Thursday, May 22, 2014 (Last Updated: 05/23/2014)THURSDAY, May 22, 2014 (HealthDay News) -- For men with a prostate-specific antigen (PSA)-only-based relapse after prostate surgery or radiation therapy, there seems to be little or no survival benefit for immediate initiation of androgen deprivation therapy (ADT). These findings have been released in advance of presentation at the annual meeting of the American Society of Clinical Oncology, held from May 30 to June 3 in Chicago.
Xabier Garcia-Albeniz, M.D., from the Harvard School of Public Health in Boston, and colleagues examined the optimal timing to start ADT in patients with rising PSA as the only sign of relapse. Participants included 2,022 men in the Cancer of the Prostate Strategic Urologic Research Endeavor, staged <cT3aN0M0 and treated with radical prostatectomy (RP) or radiotherapy (RT), with a PSA relapse (>0.2 ng/mL [RP] or three rising determinations one month apart [RT]). Patients who initiated ADT within three months of PSA were assigned to the immediate strategy, while those who initiated ADT two or more years after PSA relapse or when they presented with metastasis, symptoms, or a short PSA doubling time were assigned to the deferred strategy.

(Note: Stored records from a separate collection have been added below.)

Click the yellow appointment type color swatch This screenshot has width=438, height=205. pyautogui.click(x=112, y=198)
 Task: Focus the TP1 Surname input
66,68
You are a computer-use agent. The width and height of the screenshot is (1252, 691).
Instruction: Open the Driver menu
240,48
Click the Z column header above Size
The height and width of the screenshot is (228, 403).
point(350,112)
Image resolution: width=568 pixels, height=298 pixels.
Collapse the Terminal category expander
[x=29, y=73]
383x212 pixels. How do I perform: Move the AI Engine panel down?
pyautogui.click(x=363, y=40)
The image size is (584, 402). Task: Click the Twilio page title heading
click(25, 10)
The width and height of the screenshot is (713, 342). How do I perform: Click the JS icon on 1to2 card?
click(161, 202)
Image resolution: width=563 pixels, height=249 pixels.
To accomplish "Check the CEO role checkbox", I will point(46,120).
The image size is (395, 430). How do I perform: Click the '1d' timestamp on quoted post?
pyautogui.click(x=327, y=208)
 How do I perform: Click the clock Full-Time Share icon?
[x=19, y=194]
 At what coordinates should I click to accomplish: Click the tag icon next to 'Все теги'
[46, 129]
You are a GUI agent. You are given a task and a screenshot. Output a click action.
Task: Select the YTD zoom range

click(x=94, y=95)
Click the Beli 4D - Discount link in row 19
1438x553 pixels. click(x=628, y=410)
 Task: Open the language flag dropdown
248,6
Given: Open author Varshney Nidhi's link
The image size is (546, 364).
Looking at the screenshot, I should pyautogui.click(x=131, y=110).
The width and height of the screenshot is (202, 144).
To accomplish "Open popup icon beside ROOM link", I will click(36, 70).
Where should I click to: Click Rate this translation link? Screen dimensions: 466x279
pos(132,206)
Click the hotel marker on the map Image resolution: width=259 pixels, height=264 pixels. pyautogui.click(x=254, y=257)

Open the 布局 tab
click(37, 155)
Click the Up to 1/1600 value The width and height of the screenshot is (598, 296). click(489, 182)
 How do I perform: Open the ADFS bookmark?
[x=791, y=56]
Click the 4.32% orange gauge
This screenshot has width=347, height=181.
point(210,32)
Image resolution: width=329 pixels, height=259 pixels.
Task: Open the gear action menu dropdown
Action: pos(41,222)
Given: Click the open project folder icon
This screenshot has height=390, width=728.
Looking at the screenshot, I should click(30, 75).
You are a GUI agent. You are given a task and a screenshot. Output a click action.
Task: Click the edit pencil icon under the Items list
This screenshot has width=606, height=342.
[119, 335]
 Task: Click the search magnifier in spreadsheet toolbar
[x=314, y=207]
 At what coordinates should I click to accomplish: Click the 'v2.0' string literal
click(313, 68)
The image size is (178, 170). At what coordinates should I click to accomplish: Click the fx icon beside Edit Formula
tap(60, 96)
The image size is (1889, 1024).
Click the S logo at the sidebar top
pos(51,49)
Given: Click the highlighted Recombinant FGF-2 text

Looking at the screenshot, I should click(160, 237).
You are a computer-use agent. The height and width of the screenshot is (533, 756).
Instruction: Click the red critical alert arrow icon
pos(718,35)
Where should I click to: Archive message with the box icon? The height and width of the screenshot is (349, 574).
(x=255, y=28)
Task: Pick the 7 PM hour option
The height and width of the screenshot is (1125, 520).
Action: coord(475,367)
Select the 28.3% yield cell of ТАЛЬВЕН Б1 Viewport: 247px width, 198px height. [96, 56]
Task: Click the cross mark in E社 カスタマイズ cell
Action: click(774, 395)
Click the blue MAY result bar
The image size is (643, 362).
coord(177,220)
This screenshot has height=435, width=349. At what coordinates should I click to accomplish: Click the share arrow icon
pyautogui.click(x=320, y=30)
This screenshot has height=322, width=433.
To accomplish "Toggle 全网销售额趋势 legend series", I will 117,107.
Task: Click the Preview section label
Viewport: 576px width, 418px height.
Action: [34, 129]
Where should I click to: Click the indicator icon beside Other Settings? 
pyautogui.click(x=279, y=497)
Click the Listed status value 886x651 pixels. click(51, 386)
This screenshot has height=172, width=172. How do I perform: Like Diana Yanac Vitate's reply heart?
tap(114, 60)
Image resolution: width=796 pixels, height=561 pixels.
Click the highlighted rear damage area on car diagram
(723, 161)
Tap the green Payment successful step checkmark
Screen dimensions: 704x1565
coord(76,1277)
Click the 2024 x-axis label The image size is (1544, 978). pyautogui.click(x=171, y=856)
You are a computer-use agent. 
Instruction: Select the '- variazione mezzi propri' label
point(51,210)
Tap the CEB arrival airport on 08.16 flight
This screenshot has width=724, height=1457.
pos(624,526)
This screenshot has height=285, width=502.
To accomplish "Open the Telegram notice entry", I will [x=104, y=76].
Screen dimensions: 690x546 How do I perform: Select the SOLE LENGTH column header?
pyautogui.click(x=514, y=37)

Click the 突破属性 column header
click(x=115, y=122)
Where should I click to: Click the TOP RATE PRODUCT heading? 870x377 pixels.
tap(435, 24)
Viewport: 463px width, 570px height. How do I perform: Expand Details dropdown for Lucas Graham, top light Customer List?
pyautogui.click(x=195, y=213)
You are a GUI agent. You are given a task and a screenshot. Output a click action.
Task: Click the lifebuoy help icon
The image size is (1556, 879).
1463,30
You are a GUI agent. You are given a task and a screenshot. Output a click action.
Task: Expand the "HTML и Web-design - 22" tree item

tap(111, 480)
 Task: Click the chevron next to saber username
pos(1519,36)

The median follow-up was 53.2 months after relapse.
The researchers found that for immediate versus deferred ADT, the hazard ratio for all-cause mortality was 1.06 (95 percent confidence interval, 0.59 to 1.89), corresponding to a −5.5 percent survival difference at five years. The hazard ratio for prostate-cancer specific mortality was 1.48 (95 percent confidence interval, 0.69 to 3.16), corresponding to a −5.6 percent survival difference.
"These findings suggest that there may be no need to rush to ADT," Garcia-Albeniz said in a statement.
The study was partially funded by a grant from Abbott.